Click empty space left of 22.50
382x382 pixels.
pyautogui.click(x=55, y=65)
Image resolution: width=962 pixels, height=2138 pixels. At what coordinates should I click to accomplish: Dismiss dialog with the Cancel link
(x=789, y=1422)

##########

Required action: Reproduce all the data exactly. Include every line.

Exercise result:
Click empty space left of 22.50
382x382 pixels.
pyautogui.click(x=55, y=65)
Image resolution: width=962 pixels, height=2138 pixels. At what coordinates should I click to accomplish: Dismiss dialog with the Cancel link
(x=789, y=1422)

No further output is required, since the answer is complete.